Metin Bölümü =>
=======
Yargıtay içtihatları incelendiğinde, kişiyi hürriyetinden yoksun kılma beraat kararlarının birçok farklı etkene bağlı olarak verildiği görülmektedir.
Bir yere gitme veya bir yerde kalma özgürlüğünün kaldırılması şeklinde kendini gösteren kişiyi hürriyetinden yoksun kılma suçu serbest hareketli bir suç olduğundan, her zaman her yerde işlenebilir.
Kişiyi hürriyetinden yoksun kılma suçunun kapalı veya açık bir mekanda işlenmesinin suçun gerçekleşmesi açısından bir önemi bulunmamaktadır. Bunun yanında, mağdurun uzun veya kısa süreli olarak hürriyetinden yoksun bırakılması da sonucu değiştirmemektedir.
Bu suçun tamamlanması için eylem ile sonucun belirli bir süre devam etmesi gerekir. Hürriyetten yoksun kılma eyleminin süresi ve bu sürenin suç oluşturup oluşturmadığı hâkim tarafından değerlendirilecektir.
Yargıtay’ın Kişiyi Hürriyetinden Yoksun Kılma Beraat Kararlarına İlişkin Emsal Kararları
Aşağıda sunduğumuz örneklerde Yargıtay kararlarında farklı sebeplerle kişiyi hürriyetinden yoksun kılma beraat kararlarını incelemeye çalıştık.
Sanığın Hürriyetinden Yoksun Kılma Amacıyla Hareket Etmemesi
Yargıtay 8. Ceza Dairesi 2021/22628 sayılı kararı, suç tarihinde evli olup aralarında boşanma davası devam eden sanık ile mağdurun evde bulundukları sırada tartıştıkları, alkollü olan mağdurun tartışma sırasında sanığı itip yere düşürdüğü, bunun üzerine sanığın kendini korumak amacıyla kısa bir zaman dilimi ile sınırlı olarak mağduru banyoya kilitlediği anlaşılmaktadır. Yargıtay’a göre somut olayda gerçekleşen eylemde, sanığın, mağdurun hürriyetini yoksun kılma niyetiyle hareket etmemiştir. Bu nedenle sanığın beraati yerine mahkumiyetine karar verilmesi yasaya aykırıdır.
Yargıtay 8. Ceza Dairesi 2021/19007 sayılı kararı, olay günü suça sürüklenen çocuk ve sanık A…’nın mağduru kaçırdıktan sonra, sanık B…’nin evine misafir olarak gelip kalmak istedikleri, sanığın, vaktin gece ve mevsimin kış ayları olması sebebi ile isteği kabul ettiği, mevcut durumu sanık A…’nın babasına bildirdiğ ve ertesi gün mağdurun ailesine teslim edileceğini söylediği ve mağdur ile sanık A…’yı ayrı odalarda misafir ederek mağduru emniyete aldığının anlaşılması karşısında, kişiyi hürriyetinden yoksun kılmak kastı ile hareket ettiğini gösterir ve mahkumiyete yeterli her türlü şüpheden uzak kesin ve inandırıcı kanıt bulunmadığı gözetilerek beraati yerine yazılı şekilde mahkumiyetine karar verilmesi yasaya aykırıdır.
=======
Sağlanan Veriler =>
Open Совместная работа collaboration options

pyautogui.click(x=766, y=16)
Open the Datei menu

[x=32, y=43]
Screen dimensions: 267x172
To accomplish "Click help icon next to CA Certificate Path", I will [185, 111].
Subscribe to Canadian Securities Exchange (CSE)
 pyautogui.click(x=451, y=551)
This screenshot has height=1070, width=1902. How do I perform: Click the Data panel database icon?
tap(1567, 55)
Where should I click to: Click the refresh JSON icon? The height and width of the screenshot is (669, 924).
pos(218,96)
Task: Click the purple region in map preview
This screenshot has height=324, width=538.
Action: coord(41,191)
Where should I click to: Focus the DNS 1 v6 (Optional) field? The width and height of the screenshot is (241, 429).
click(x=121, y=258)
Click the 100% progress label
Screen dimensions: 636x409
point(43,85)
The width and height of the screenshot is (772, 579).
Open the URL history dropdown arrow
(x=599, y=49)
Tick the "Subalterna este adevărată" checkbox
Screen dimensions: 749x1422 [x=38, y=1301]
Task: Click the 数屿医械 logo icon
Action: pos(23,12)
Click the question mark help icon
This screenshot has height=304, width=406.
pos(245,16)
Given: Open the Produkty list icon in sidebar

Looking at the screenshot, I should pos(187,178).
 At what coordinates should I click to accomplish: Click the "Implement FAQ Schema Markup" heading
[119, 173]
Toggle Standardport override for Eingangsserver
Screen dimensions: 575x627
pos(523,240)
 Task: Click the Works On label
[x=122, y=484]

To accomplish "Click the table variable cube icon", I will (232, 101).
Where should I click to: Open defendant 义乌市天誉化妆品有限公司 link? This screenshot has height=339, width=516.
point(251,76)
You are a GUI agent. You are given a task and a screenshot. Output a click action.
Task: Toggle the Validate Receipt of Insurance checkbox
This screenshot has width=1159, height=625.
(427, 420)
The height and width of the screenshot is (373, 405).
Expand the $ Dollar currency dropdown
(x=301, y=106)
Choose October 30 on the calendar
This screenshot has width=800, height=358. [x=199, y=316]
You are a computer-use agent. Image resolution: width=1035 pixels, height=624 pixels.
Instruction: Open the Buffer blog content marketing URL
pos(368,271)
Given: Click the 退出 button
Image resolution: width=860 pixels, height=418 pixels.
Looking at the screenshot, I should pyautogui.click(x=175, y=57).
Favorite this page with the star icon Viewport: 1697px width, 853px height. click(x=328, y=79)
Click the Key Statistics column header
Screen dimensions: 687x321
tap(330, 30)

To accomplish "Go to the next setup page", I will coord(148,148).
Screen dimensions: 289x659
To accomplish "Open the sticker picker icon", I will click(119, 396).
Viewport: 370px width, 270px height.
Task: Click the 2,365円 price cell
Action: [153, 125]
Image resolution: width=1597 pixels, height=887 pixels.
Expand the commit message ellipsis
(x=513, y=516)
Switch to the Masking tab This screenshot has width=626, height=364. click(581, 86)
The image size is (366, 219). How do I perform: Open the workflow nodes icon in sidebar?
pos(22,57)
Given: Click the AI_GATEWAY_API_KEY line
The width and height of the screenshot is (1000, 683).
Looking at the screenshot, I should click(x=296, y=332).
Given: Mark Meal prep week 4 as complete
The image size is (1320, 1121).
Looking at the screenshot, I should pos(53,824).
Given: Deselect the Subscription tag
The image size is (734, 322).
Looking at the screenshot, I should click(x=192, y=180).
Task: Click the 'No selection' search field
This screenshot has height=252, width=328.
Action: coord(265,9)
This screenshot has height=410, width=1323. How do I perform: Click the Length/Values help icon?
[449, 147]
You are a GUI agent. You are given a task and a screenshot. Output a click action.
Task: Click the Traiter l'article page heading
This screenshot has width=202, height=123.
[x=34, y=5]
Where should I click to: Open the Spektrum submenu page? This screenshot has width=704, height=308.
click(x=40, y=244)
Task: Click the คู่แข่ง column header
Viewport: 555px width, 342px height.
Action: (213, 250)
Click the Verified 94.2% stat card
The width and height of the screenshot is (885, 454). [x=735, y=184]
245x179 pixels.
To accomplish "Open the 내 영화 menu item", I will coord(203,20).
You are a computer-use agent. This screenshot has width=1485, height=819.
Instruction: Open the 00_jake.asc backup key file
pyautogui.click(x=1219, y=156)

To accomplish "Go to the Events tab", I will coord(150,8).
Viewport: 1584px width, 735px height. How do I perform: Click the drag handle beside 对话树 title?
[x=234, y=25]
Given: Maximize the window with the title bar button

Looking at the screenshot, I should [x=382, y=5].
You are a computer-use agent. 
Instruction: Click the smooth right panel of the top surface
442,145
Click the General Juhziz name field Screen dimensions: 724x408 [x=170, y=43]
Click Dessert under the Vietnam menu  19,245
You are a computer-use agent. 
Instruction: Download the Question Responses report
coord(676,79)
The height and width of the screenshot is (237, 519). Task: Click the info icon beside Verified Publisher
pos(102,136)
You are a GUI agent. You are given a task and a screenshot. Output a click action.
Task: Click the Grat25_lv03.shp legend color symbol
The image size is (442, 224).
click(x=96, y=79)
=======
İstenen Görevler =>
**A)** Hürriyetten yoksun kılma kararlarını anlatan metne göre 2021/19007 sayılı kararda sanık B…'nin yaptığı eylemleri sıralayın.
**B)** Lütfen hürriyetten yoksun kılma kararlarını anlatan metni kaldığı yerden sürdürün.

Görev Çıktıları =>
**A)**
- Evine misafir olarak gelip kalmak isteyenlerin isteğini kabul etti.
- Durumu sanık A…'nın babasına bildirdi.
- Mağdurun ertesi gün ailesine teslim edileceğini söyledi.
- Mağdur ile sanık A…'yı ayrı odalarda misafir ederek mağduru emniyete aldı.

**B)**
Yargıtay 8. Ceza Dairesi 2021/15204 sayılı kararı, suç tarihinde on beş yaşından küçük olan mağdurenin alıkonulması şeklen TCK.nın 109/1-3f madde ve fıkrasında düzenlenen kişiyi hürriyetinden yoksun kılma suçunu oluştursa da; suça sürüklenen çocuğun, anne ve babası evde yokken evden ayrılan ve bir geceyi dışarda geçiren mağdurenin, sanığın evinde bir gece barınmasını sağladığı, daha sonra ortak arkadaşlarının yanına götürdüğü, sanığın da mağdurenin annesine olayı haber verip mağdureyi teslim ettiği anlaşılmaktadır. Somut olayda mağdureyi koruma ve ona barınacak yer bulma yardım etme saikiyle hareket ettiği anlaşılan suça sürüklenen çocuğun mağdurenin hürriyetini kısıtlamaya yönelik suç kastının bulunmadığı anlaşılmakla; suça sürüklenen çocuğun beraati yerine yazılı şekilde mahkumiyetine karar verilmesi yasaya aykırıdır.
Yargıtay 8. Ceza Dairesi 2020/17234sayılı kararı, Sanığın suç tarihinde resmi nikahlı olan eşini eve kilitleyerek kişiyi hürriyetinden yoksun kılma suçunu işlediği iddia edimiştir. Sanık ile mağdurenin olay günü tartıştıkları, sanığın tartışma sonrası babası ile konuşmak üzere kapıyı kilitleyerek evden çıktığı, 25 dakika sonra yeniden eve döndüğü, tek katlı olduğu anlaşılan evden mağdurenin çıkışını engellemediği anlaşılmaktadır. Mağdurenin kendisinde anahtar bulundurma ihtimali de gözetildiğinde; sanığın hürriyeti yoksun bırakma kastı ile hareket ettiğine yönelik mahkumiyete yeter, kesin ve inandırıcı delil elde edilememiş olduğu nazara alınmadan sanığın mahkumiyetine karar verilmesi yasaya aykırıdır.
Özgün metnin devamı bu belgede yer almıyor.